Frost And FireLike all stems, branches, and ancient roots search for all the circulus melodies of fallen Eden, the Watersons’ Frost And Fire songs are about the cycle of death and rebirth that have been “frosted” and “fired” in both pagan magic and christen ritual. And thank you, Lal, Mike, Norma and John Harrison (who was later replaced by Martin Carthy).

And speaking of resurrection, rebirthed record collectors take note: This Frost And Fire gets a timely revisit with Topic Records issuing the vinyl pressing at 45rpm “for optimum sound quality”.

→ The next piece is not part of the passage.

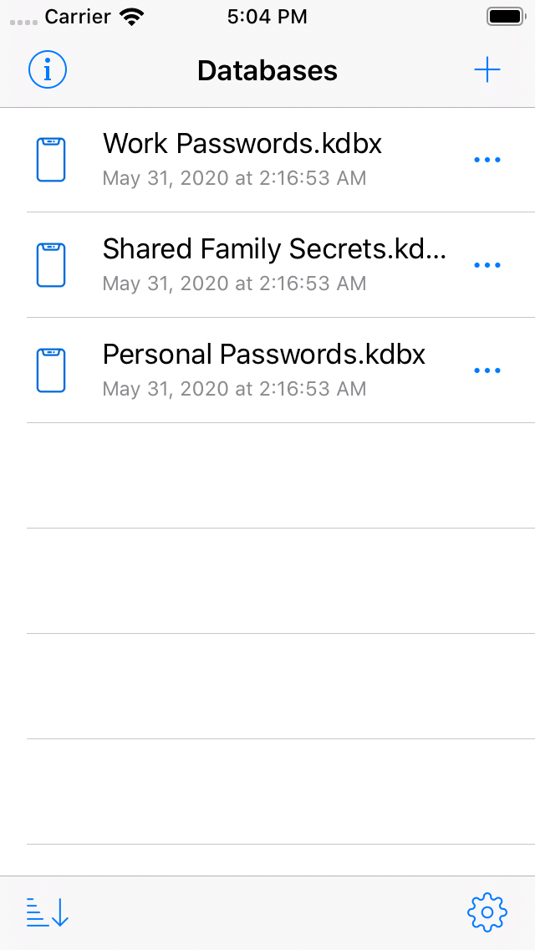Click the empty list row below Personal Passwords
Image resolution: width=535 pixels, height=950 pixels.
(268, 474)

Now, for the novice: This album was a big bang 1965 Melody Maker Album of the Year that spawned Shirley and Dolly Collins’ Anthems Of Eden, No Roses by the Albion Band, Pentangle’s everything, Fairport’s Liege & Leif, Mike and Lol Waterson’s’ Bright Phoebus, Mr. Fox, Robin and Barry Dransfield, Steeleye Span, anything on the Fellside label, the Incredible String Band, Hedgehog Pie, Trees, solo singers like Vin Garbutt, Roy Harper, Pete Morton, and everything else, including my current Midwest Americana occasional craving for Marmite, a Theakston Old Peculiar, and a McVitie’s Digestive. Yeah, the village green grass is always greener.

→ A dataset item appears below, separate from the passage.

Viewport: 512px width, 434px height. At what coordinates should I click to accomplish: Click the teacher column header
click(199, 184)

That all said, the seasonal song cycle begins in winter, with ‘Here We Come A Wassailing’. Now, of course, this is a popular Christmas tune, but the Watersons’ acapella chorus turns back the pages to a superstitious time when songs were offered and gifts given in hopes of a good “ploughing time”.

As my friend, Kilda Defnut, says, “This album is a folk psychiatrist’s dream”.

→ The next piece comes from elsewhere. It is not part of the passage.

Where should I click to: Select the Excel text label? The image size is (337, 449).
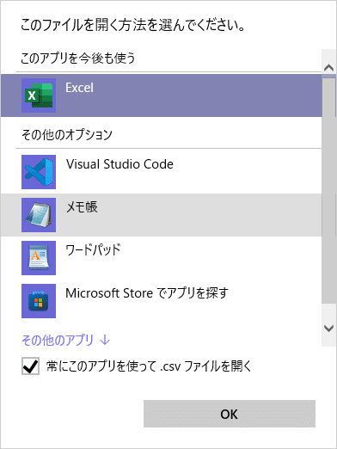coord(79,88)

Then, ‘The Derby Ram’ (with lead voice by Michael) resurrects the rather pagan choral tradition of worshiping animals and, in this case, butchering a rather large ram. The lyric is laced with rather dark jocund humour: (to give just a sample): “Now all the men in Derby came a-begging for his eyes/To punt down the Derby Streets, for they were football size”.

And the seasonal circle continues: ‘Jolly Old Hawk’ mentions a “twelfth most day”, which matches with those twelve days of Christmas, or the mysterious “twelfth night”, which ritualistically attempts to counter the darkest days of the year. Supernatural stars and souls (and perhaps even Shakespeare’s ghost) hover over the tune.

Then, ‘Pace-Egging Song’ details the traditional practice, during springtime(!) of “begging for eggs” (Thank you, original liner notes!). Christian Easter melts into mythology with a pagan belief in the egg’s symbolism for renewed life. It all boggles the mind with yet another (almost) sacred melody. And ‘Seven Virgins (The Leaves Of Life)’, sung by Norma, oozes Christian beliefs, yet touches its spiritual natural roots that still, even after all these years, manage to bless the circular and very magical nature of all things sublime.

As my friend, Kilda Defnut, also says, “This album is a theologian’s dream”.

Then things get wonderfully weird: ‘The Holly Bears A Berry’ connects the plant with a “dying and resurrected god” (Thank you, always, liner notes!). And, by the way, in Nordic mythology, that blind god Hod was deceived by that nasty fellow Loki to kill the really nice guy Balder with a mistletoe dart. Go figure.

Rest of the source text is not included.